The aid successes of the past decade have saved millions of lives, a worthy use of money (which has totaled just a tiny fraction of rich world income) on its own. Yet aid has delivered more than lives saved and improved. Various kinds of aid, including public health outlays, debt cancellation under the IMF and World Bank’s Heavily Indebted Poor Countries initiative (providing debt relief and cancellation for the poorest countries), and other programmatic and budget support, have helped to put sub-Saharan Africa on a path of much higher economic growth and development. For the first time in decades, Africa’s poverty rate has come down notably (from 58 percent in 1999 to 48.4 percent in 2010) and the region’s economic growth is now around 5 percent per year, making it the region with the second fastest growth (following Asia).

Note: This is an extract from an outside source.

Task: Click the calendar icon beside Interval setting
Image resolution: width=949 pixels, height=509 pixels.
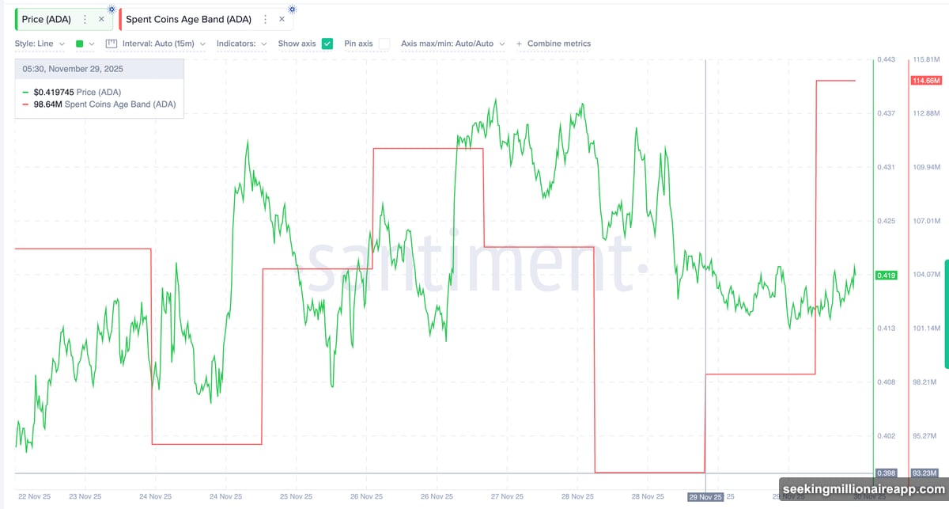Action: 112,43
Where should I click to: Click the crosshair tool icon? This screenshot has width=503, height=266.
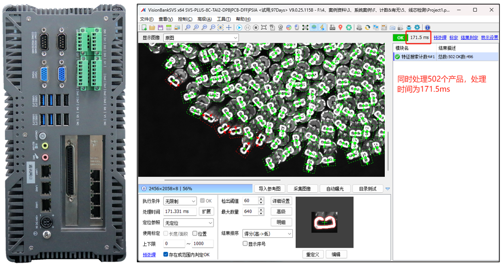pos(229,27)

Of course, aid didn’t cause this success by itself, as there are many factors in play. But aid has helped. Research distinguishing the types and timing of aid has shown that development aid raises economic growth, though the effects will differ across countries and depend on the quality of aid. The malaria example is one of the clearest and most dramatic examples, but across the continent, aid has helped with improvements in education, agriculture, sanitation, infrastructure, and more.

In The White Man’s Burden, Prof. Easterly declared, "You just have to do whatever you discover works with your modest resources to make a difference in the lives of poor people." Prof. Easterly’s emphasis on "modest resources" mischaracterizes our real global situation. We are living in a world of great wealth. We need not accept the fallacy perpetuated by the rich that global resources available are quite so "modest," when total aid to sub-Saharan Africa in 2012 amounted to roughly 0.1 percent of the GDP of the donor countries (around $45 billion per year). We can and should mobilize more support. Just fractions of 1 percent of GDP of the rich countries can make a profound difference to ending extreme poverty throughout the world. Of course, we should also certainly agree to focus on what works, and take effective programs to large scale. The positive evidence since 2000 shows that well-designed aid has made a tremendous impact.

The issue is not "yes" or "no" to aid. Aid is needed, and can be highly successful. The issue is how to deliver high-quality aid to the world’s poorest and most vulnerable people.